Given two cameras observing the same 3D point $\mathbf{P}$ , the projections $\mathbf{x}_1$ and $\mathbf{x}_2$ in the two images satisfy the epipolar constraint:

$\tilde{\mathbf{x}}_2^\mathsf{T}\,\mathbf{F}\,\tilde{\mathbf{x}}_1 = 0,$

where $\mathbf{F} \in \mathbb{R}^{3 \times 3}$ is the fundamental matrix (rank 2, 7 degrees of freedom).

Geometric interpretation: The point $\mathbf{x}_1$ in image 1 constrains the corresponding point $\mathbf{x}_2$ in image 2 to lie on the epipolar line $\ell_2 = \mathbf{F}\,\tilde{\mathbf{x}}_1$ . This reduces stereo matching from a 2D search to a 1D search.

When the cameras are calibrated (intrinsics $\mathbf{K}_1, \mathbf{K}_2$ known), the fundamental matrix factors as:

$\mathbf{F} = \mathbf{K}_2^{-\mathsf{T}}\,\mathbf{E}\,\mathbf{K}_1^{-1},$

where $\mathbf{E} = [\mathbf{t}]_\times \mathbf{R}$ is the essential matrix (5 DOF), with $[\mathbf{t}]_\times$ the skew-symmetric matrix of the baseline translation.

The fundamental matrix encodes the relative geometry between two views.

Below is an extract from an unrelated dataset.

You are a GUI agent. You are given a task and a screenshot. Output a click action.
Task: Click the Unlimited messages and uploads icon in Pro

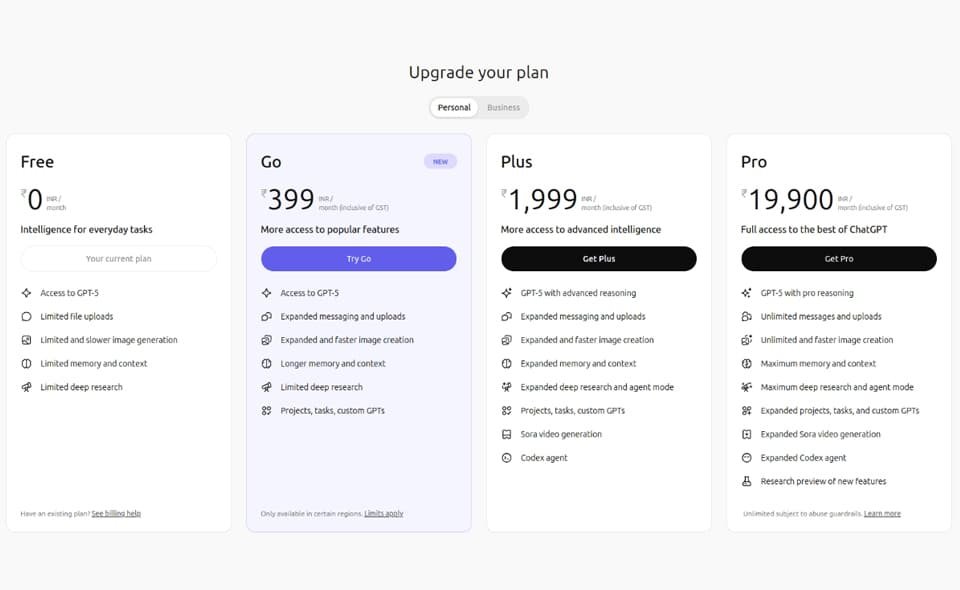point(746,316)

It can be estimated from $\geq 8$ point correspondences (8-point algorithm) or $\geq 7$ with the 7-point algorithm exploiting the rank-2 constraint.

Theorem: Properties of the Essential Matrix

The essential matrix $\mathbf{E} = [\mathbf{t}]_\times \mathbf{R}$ satisfies:

$\mathbf{E}$ has rank 2 and exactly two equal nonzero singular values.
The SVD of $\mathbf{E}$ is $\mathbf{E} = \mathbf{U}\,\text{diag}(\sigma, \sigma, 0)\,\mathbf{V}^\mathsf{T}$ , where $\sigma = \|\mathbf{t}\|$ .
Given $\mathbf{E}$ , the rotation and translation can be recovered (up to a four-fold ambiguity resolved by the positive-depth constraint).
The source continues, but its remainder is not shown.